All over Ethiopia–all over Africa, I believe–cell phones are connecting people to worlds they may never visit.  I hadn’t taken my iPad with me to Maji–could I have gotten on Google using my 3G connection?  Amazingly enough, it’s possible!

But I had realized my battery would quickly run down and make my iPad into a flat, dead piece of plastic and chemicals.  Now I realized people face the same problem with their cell phones.  After all, the real key to technology is electricity.

It turns out that in Ethiopia people can get small solar systems.  They set the collector panels on their thatch or tin roofs, or prop them up carefully on chairs in front of their houses.  The panels hook to car batteries, which store the electricity for evenings or cloudy days.  People who can afford  two- or three-outlet systems power light bulbs for a few hours in the evening.

Cell technology has scuttled the slow, laborious process (that wasn’t really happening) of erecting telephone poles across the world’s second largest continent.  Now it seems entirely possible that the solar technology going with the cell phones could bring “rural electrification” efforts to a halt.  It’s a good thing, because no matter how many dams or generators are erected across Africa, the kilowatts are snatched up by industry, malls and equipment-rich urban Africans, leaving nothing for people who still live in the country and farm.

I was intrigued to think about how owning a cell phone and a solar system to keep it running is going to change cultures that have non-initiative woven into their languages.  In Amharic, you don’t drop something, it “falls from you”.  You don’t catch a cold, “a cold catches you” (and indeed–who would chase down a cold?)

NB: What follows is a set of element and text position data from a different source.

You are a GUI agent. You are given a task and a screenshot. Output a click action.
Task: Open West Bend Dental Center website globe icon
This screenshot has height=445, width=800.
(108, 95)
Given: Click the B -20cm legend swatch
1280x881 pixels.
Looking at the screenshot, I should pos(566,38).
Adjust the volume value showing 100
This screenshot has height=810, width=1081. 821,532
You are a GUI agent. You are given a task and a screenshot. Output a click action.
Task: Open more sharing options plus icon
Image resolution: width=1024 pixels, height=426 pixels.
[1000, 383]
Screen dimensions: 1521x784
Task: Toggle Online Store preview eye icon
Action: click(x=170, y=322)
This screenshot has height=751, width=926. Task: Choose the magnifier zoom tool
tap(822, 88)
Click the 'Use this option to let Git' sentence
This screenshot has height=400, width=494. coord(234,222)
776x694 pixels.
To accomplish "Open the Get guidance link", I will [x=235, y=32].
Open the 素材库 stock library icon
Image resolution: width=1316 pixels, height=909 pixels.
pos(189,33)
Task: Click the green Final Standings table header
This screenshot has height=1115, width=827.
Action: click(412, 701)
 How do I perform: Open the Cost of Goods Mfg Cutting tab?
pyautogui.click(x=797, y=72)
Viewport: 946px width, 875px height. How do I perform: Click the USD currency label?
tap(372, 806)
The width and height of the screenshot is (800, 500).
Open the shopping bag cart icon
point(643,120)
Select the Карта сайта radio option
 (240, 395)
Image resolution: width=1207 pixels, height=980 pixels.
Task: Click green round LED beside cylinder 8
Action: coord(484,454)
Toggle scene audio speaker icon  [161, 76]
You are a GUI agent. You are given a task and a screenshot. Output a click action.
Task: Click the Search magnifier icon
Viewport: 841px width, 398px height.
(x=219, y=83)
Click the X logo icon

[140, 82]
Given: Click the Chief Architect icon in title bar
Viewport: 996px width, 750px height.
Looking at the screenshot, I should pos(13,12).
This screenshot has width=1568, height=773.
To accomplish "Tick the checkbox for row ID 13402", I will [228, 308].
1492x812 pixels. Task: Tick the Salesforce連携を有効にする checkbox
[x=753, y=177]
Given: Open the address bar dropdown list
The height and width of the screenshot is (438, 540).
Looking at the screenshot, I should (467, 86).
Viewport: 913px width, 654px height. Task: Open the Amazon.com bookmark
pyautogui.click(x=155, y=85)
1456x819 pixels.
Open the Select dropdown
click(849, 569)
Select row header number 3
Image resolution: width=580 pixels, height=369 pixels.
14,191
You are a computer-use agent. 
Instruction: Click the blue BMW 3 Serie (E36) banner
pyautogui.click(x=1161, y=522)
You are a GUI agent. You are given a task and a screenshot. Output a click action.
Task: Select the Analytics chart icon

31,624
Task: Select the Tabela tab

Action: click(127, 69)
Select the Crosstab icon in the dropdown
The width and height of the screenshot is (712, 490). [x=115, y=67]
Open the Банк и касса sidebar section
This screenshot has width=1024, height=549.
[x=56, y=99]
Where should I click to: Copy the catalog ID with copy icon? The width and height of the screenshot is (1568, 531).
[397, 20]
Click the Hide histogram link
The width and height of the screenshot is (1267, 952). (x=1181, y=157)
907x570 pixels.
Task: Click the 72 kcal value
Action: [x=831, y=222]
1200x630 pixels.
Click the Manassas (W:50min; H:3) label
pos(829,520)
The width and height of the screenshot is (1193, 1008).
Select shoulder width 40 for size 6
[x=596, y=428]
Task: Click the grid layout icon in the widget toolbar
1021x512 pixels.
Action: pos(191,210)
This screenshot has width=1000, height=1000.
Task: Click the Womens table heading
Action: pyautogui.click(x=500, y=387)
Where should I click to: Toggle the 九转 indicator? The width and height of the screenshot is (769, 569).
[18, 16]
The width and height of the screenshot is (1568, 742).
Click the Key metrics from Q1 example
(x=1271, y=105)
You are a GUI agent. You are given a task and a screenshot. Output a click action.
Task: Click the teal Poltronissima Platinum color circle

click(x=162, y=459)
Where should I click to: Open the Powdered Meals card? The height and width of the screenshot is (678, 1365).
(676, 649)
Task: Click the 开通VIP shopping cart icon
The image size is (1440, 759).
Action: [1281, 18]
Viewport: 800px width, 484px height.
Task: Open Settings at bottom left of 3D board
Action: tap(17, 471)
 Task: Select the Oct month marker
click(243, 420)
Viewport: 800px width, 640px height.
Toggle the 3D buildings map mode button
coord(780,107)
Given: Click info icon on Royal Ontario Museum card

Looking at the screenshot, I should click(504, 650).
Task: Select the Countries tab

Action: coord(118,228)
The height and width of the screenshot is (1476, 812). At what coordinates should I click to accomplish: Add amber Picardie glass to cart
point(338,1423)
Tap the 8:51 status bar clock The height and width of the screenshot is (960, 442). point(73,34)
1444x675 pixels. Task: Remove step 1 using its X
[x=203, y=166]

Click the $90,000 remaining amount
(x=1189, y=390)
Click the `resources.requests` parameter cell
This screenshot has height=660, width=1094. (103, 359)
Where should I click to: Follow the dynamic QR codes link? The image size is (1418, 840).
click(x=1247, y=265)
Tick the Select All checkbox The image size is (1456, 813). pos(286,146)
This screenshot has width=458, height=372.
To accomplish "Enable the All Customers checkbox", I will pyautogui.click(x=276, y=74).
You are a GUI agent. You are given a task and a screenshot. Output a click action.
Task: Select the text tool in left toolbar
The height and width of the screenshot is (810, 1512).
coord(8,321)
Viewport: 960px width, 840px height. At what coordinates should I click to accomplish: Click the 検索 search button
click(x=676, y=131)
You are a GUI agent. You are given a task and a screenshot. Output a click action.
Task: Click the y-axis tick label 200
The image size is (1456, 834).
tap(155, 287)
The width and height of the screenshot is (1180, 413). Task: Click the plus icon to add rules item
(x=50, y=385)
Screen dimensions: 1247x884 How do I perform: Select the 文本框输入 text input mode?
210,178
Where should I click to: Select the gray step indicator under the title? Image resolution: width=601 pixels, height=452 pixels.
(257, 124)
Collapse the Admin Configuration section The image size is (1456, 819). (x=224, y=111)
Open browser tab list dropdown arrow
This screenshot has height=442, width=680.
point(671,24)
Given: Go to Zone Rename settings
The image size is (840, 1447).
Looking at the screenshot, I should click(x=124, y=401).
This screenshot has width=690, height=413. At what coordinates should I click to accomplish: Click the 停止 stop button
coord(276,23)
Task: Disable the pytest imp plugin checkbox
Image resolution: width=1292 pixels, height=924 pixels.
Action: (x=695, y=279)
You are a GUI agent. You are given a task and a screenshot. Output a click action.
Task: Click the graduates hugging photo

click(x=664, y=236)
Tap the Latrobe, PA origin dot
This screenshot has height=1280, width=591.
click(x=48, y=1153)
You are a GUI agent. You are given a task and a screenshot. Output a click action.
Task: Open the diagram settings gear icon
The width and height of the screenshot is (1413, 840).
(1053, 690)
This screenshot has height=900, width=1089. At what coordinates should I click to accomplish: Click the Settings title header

In our years of working in Ethiopia, Kenya and South Sudan, my husband Mark and I ran into problem after problem that seemed rooted in the lack of cause-and-effect thinking.  Pre-science cultures, with a pre-science languages.  That will change for these children–what an interesting process it would be to study–as they grow up watching their parents figure out how to think ahead and keep their cell phones alive!

Another question got me chuckling.  The Suri people also have cell reception in the hot lowlands where they live, off the escarpment from Maji.   (These two tribes flare into violence with each other from time to time, violence fueled by the gun, another high tech import that is changing  cultures).  Where do you carry your cell phone if you don’t have pockets?